As of January 2023 they are triple defending World Champions. Defending their 2019 World Championship title at the 2021 World Championship in Egypt, they became only the fourth country to successfully defend a World Championship title. (The other three being Sweden, Romania and France). 

By winning the World Championship in 2023, they became the first team on the men's side, to win three World Championship titles in a row, winning in 2019, 2021 & 2023.

They are also the only team to have won nineteen national matches in a row without losing at a World Championship tournament from 2019-2021, surpassing the eighteen match winning streak by France. In January 2023, they became the first team ever, to not lose at 28 games in a row at the World Championships spanning from 2019-present, beating the previous record by France who had a 25 winning streak set between 2015-2019.

As of January 2021, they are the fourth most successful team in World Championship history behind France, Sweden and Romania, having won seven medals. Three of these are gold (2019, 2021, 2023), three silver (1967, 2011, 2013) and one bronze (2007).

History
Handball is the second most popular pastime in Denmark, only exceeded by football. At the end of 2003, the Danish Handball Association had more than 146,000 active and passive members.

2007 World Championship
In 2007 Denmark participated in the World Championship in Germany, where they were pitted in Group E against Angola, Hungary and their neighbors to the north Norway.
Denmark finished second in their group after victories against Angola and Norway. In the main round the team faced Croatia, the Czech Republic, Russia, Hungary and defending champions Spain.

Despite an initial defeat against Croatia, the team advanced by defeating their last three opponents.
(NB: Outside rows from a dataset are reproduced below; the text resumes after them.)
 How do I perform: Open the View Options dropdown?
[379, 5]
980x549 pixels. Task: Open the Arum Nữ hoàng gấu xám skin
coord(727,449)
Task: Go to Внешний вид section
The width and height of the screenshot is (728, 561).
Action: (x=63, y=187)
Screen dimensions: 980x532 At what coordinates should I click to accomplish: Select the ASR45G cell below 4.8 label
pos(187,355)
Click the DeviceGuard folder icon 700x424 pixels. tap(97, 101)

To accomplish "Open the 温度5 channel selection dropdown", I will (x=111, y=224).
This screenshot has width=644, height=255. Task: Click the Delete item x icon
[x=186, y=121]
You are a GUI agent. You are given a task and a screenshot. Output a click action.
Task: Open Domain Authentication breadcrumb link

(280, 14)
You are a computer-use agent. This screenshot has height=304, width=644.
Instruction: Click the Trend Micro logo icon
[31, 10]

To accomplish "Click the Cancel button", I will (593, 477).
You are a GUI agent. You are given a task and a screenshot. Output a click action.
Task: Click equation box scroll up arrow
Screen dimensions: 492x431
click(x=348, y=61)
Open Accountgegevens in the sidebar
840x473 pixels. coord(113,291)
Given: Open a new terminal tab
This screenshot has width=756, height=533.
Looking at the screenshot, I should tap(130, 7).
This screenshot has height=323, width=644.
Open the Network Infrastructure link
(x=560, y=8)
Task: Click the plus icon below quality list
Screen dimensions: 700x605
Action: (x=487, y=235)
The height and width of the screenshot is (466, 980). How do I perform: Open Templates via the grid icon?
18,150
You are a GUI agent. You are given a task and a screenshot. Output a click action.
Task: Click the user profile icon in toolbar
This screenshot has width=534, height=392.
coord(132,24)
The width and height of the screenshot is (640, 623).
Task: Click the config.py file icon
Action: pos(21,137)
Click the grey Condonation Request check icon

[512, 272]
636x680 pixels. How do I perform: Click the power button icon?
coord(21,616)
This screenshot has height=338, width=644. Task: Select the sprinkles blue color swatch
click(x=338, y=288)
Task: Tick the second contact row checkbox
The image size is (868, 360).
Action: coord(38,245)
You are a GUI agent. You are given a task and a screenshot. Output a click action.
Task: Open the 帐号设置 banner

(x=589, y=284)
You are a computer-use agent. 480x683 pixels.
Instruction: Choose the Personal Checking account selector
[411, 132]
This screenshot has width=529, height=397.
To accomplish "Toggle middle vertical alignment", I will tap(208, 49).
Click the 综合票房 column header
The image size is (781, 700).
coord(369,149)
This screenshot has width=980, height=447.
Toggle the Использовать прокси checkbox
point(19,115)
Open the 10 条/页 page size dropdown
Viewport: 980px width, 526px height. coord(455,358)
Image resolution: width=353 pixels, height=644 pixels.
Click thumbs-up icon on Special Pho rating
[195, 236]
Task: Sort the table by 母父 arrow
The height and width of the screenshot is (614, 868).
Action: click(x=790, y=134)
In the quarterfinal Iceland was defeated by the narrowest of margins, 42–41. In the semi-final Denmark lost to Poland 36–33 and ended up in the bronze match against France, which they won 34–27 thus placing third.

Denmark's pivot Michael V. Knudsen was added to the All Star Team of the tournament.

2008 European Championship
After finishing third in three consecutive European Championships, the Danish team won gold at the 2008 European Men's Handball Championship, which took place in neighboring Norway. The team lost only one match on the way to gold in a fiercely contested derby against hosts Norway. The Danish team defeated Croatia 24–20 in the final after inching out Germany in the semis. Keeper Kasper Hvidt and winger Lars Christiansen were important factors in the Danish campaign, both being selected for the tournament all-star team and Lars Christiansen also finishing as shared top goalscorer.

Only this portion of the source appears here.